Hyundai Motor Co. will seek to build a factory in Mexico once the company’s domestic auto sales rise, joining affiliate Kia Motors Corp. in Latin America’s top vehicle-producing market.

“Hyundai wants to turn Mexico into a very important base for its global production,” Pedro Albarran, managing director for Hyundai Motor de Mexico, said Tuesday in an interview in his Mexico City office. “I’m sure that over the years we’ll see production of Hyundai products in Mexico.”
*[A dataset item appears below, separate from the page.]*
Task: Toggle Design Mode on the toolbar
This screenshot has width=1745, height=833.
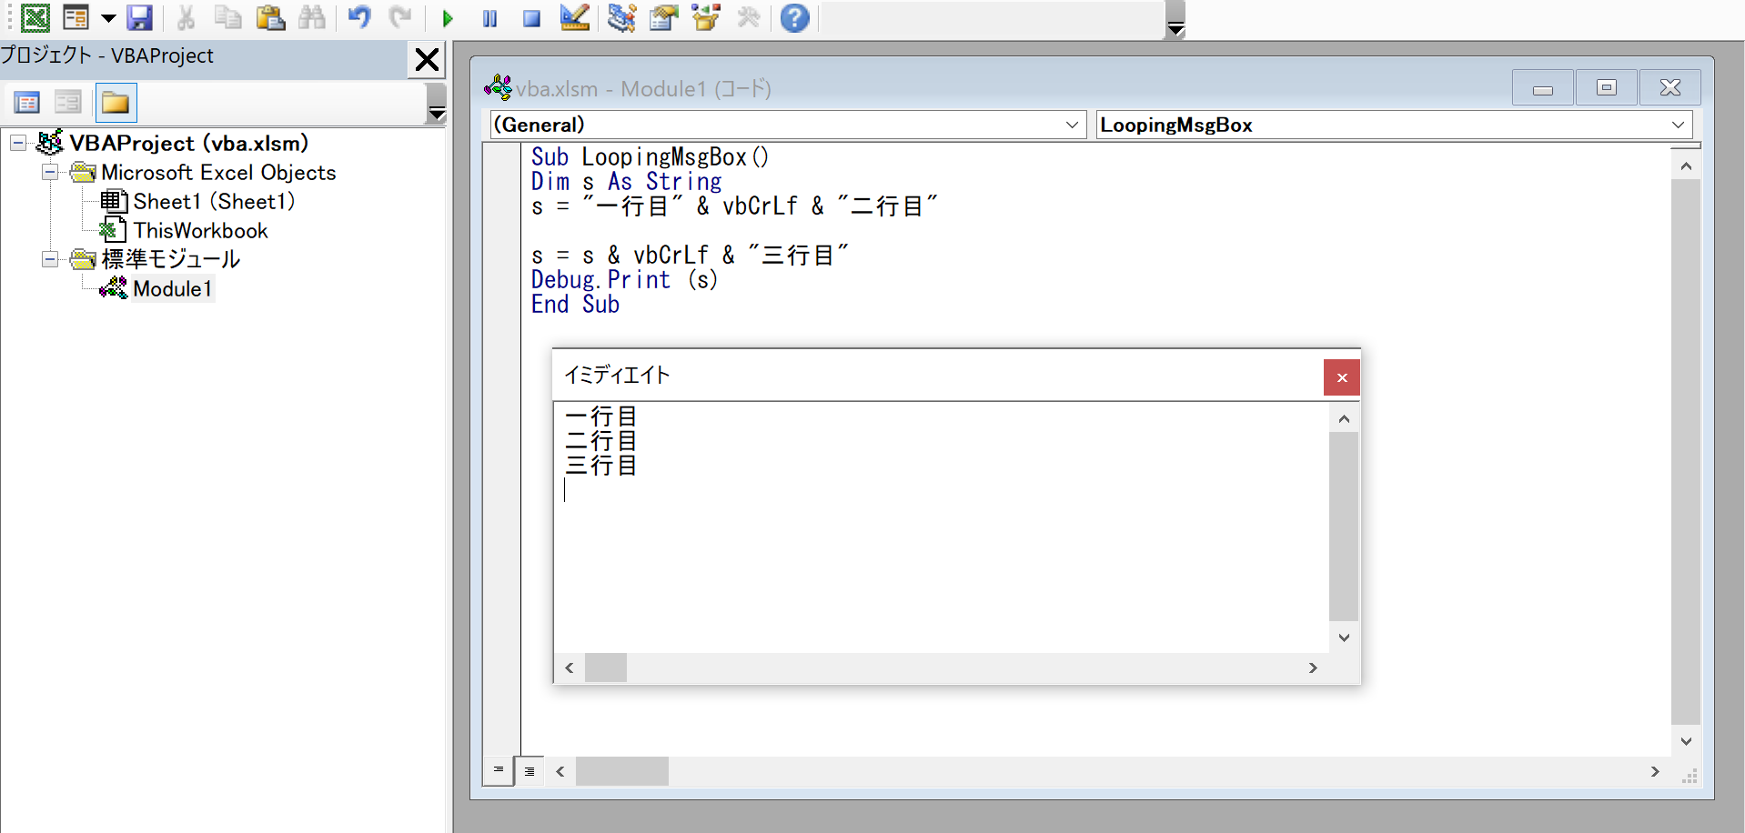Action: click(574, 18)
South Korea’s biggest automaker probably will wait until annual domestic sales exceed 50,000 before opening a plant, Albarran said. Seoul-based Hyundai began Mexico sales in 2014 with 12,000 vehicles and projects topping 50,000 by 2018. Albarran didn’t rule out an announcement before then.
A local assembly line would add Hyundai to the roster of global car brands setting up shop in Mexico. Kia’s announcement last year followed pledges by BMW AG for a new factory and Daimler AG and Nissan Motor Co. for a joint operation. Nissan, Honda Motor Co. and Mazda Motor Corp. have all begun making autos in Mexico since November 2013.

Toyota Motor Corp. also is poised to open its first passenger-car factory as the automaker ends a freeze on new assembly plants, two people with direct knowledge of the plan said. The Toyota City, Japan-based company scheduled an announcement Wednesday in Mexico City without giving a reason.

Albarran said the state of Nuevo Leon would be a good location for Hyundai after Kia announced last year its first Mexico factory there for more than $1 billion. He said a Mexico factory probably would build more than 100,000 vehicles a year, including subcompact models popular in Mexico.
Kia’s decision to produce in Mexico has made the country more attractive for Hyundai by attracting suppliers, Albarran said.

“Hyundai has very important plans for Mexico,” Albarran said.